Gentile Direttore,
l’annuncio della proposta di legge di Francesco Saverio Proia sulla riforma delle professioni sanitarie rappresenta un momento cruciale per il settore della salute in Italia. Tra i punti più rilevanti della proposta, si ritrovano molti elementi che coincidono con le idee dei professionisti, i quali da tempo evidenziano l’urgenza di riformare il sistema per garantire un riconoscimento adeguato e una maggiore partecipazione nella gestione sanitaria.
Uno degli aspetti centrali è l’istituzione di una “Categoria Speciale dei Professionisti della Salute”, un riconoscimento che potrebbe finalmente conferire dignità e autonomia contrattuale ai professionisti del Servizio Sanitario Nazionale. Questo concetto, pur prestando il fianco a possibili interpretazioni differenti, sembra rispondere a una delle principali richieste del settore: sottrarre le professioni sanitarie alla contrattazione generica dei comparti pubblici presso l’Aran, per collocarle in una sede specifica presso il Ministero della Salute. Se attuato, tale passo potrebbe valorizzare il ruolo dei professionisti e rafforzarne l’identità, ponendoli al centro del sistema di cura, secondo quelle che sembrano le intenzioni più nobili della proposta.
Un altro punto di convergenza significativo è l’idea di democratizzare le decisioni sanitarie. La proposta include infatti una maggiore partecipazione delle rappresentanze sindacali e ordinistiche nella definizione del Patto per la Salute, dando loro la possibilità di concertare, monitorare e modificare le scelte strategiche. Questo risponde a una necessità non solo percepita, ma ormai imprescindibile: garantire che i professionisti siano protagonisti attivi nella definizione e attuazione delle politiche sanitarie.
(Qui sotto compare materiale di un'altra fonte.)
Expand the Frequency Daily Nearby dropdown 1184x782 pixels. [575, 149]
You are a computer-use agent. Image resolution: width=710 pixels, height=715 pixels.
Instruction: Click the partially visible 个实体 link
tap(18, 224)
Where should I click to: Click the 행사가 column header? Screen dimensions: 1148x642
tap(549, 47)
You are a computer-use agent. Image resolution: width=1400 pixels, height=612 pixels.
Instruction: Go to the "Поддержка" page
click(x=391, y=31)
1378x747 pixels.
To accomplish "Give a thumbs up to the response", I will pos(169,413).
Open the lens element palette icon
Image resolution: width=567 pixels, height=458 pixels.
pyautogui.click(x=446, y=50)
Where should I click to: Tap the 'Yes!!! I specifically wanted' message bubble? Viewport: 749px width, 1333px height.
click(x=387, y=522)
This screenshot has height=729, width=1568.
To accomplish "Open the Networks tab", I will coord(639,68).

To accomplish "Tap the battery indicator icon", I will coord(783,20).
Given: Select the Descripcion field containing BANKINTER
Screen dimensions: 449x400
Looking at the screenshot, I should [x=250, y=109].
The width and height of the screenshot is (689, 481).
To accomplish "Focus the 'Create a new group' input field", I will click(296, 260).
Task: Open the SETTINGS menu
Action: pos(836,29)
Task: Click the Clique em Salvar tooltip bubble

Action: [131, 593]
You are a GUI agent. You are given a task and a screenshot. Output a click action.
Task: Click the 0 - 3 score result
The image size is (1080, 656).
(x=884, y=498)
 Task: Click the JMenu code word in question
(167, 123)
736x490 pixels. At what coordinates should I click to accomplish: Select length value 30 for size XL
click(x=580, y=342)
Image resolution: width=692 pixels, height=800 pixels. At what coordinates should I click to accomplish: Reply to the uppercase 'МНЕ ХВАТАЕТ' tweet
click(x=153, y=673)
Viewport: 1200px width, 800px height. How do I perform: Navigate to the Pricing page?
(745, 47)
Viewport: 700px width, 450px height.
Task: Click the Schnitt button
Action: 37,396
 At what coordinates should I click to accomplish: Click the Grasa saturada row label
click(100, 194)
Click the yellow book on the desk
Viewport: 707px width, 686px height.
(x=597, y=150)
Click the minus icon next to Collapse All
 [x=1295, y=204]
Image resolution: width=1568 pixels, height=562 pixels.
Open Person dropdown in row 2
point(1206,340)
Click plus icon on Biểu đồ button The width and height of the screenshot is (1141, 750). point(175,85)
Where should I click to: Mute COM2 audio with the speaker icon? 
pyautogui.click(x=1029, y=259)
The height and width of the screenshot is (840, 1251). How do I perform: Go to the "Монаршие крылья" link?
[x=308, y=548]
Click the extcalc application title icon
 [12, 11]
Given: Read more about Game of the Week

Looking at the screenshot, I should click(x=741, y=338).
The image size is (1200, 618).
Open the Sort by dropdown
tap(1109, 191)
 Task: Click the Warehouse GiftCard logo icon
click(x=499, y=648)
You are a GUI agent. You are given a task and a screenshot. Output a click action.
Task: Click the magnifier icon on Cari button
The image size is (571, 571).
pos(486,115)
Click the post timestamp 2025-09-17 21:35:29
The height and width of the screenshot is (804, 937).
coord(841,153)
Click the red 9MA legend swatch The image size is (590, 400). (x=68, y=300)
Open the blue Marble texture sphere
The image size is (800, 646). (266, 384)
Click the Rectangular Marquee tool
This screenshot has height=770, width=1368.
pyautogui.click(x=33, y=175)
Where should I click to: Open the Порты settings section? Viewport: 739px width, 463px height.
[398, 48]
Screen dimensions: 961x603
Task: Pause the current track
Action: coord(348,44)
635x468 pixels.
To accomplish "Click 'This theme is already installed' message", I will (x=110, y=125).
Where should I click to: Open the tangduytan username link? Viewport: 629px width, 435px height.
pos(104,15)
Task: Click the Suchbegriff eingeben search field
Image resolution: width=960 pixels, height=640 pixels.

Come più volte ribadito, questa partecipazione non è solo un diritto, ma una condizione essenziale per costruire un sistema sanitario equo ed efficace. Di grande rilevanza è anche il tema della depenalizzazione dell’atto medico e sanitario, salvo i casi di colpa grave. Questo punto mira a risolvere un problema da tempo segnalato: l’eccessiva esposizione legale dei professionisti, che rischia di compromettere la loro serenità e quindi la qualità dell’assistenza. Allo stesso tempo, ridurre gli adempimenti burocratici non sanitari è fondamentale per permettere ai professionisti di concentrarsi sulla loro missione principale: la cura delle persone.
Altro tema significativo sono le misure per garantire maggiore sicurezza nei luoghi di lavoro, come l’introduzione di presidi di pubblica sicurezza nei Dipartimenti di Emergenza e Accettazione e l’uso di videosorveglianza nei presidi a rischio. Questi interventi rappresentano un passo fondamentale per proteggere i professionisti dalla violenza e garantire un ambiente di lavoro sicuro, condizione essenziale per una sanità di qualità.
Un altro elemento chiave è rappresentato dalla riforma della formazione, con l’istituzione di un’”Accademia di Alta Formazione delle Professioni Sanitarie”. Questo approccio è perfettamente allineato con una visione lungimirante: i futuri professionisti devono essere formati nei contesti reali del Servizio Sanitario Nazionale, unendo teoria e pratica in un percorso integrato e di alto livello, capace di rispondere alle sfide future.
Nel complesso, è evidente una forte convergenza tra le idee espresse nella proposta Proia e le richieste da tempo avanzate dalla prevalente platea di professionisti del settore, soprattutto quelli che migrano altrove. Il riconoscimento, la valorizzazione e la partecipazione dei professionisti della salute non sono solo istanze legittime, ma veri e propri pilastri per costruire un sistema sanitario più equo, efficiente e resiliente.
L’auspicio è che questa proposta trovi un ampio sostegno politico e sociale, trasformandosi in un’opportunità concreta per rivoluzionare il nostro sistema sanitario. Restituire dignità e fiducia ai professionisti che costituiscono il cuore pulsante del sistema è non solo necessario, ma doveroso. Se non altro, è incoraggiante vedere che qualcosa si muove in una direzione di cambiamento e speranza.
Dott. Grazio Gioacchino Carchia
TSLB Tecnico Sanitario di Lab. Medico
Fondatore del Gruppo PSU Professioni Sanitarie Unite.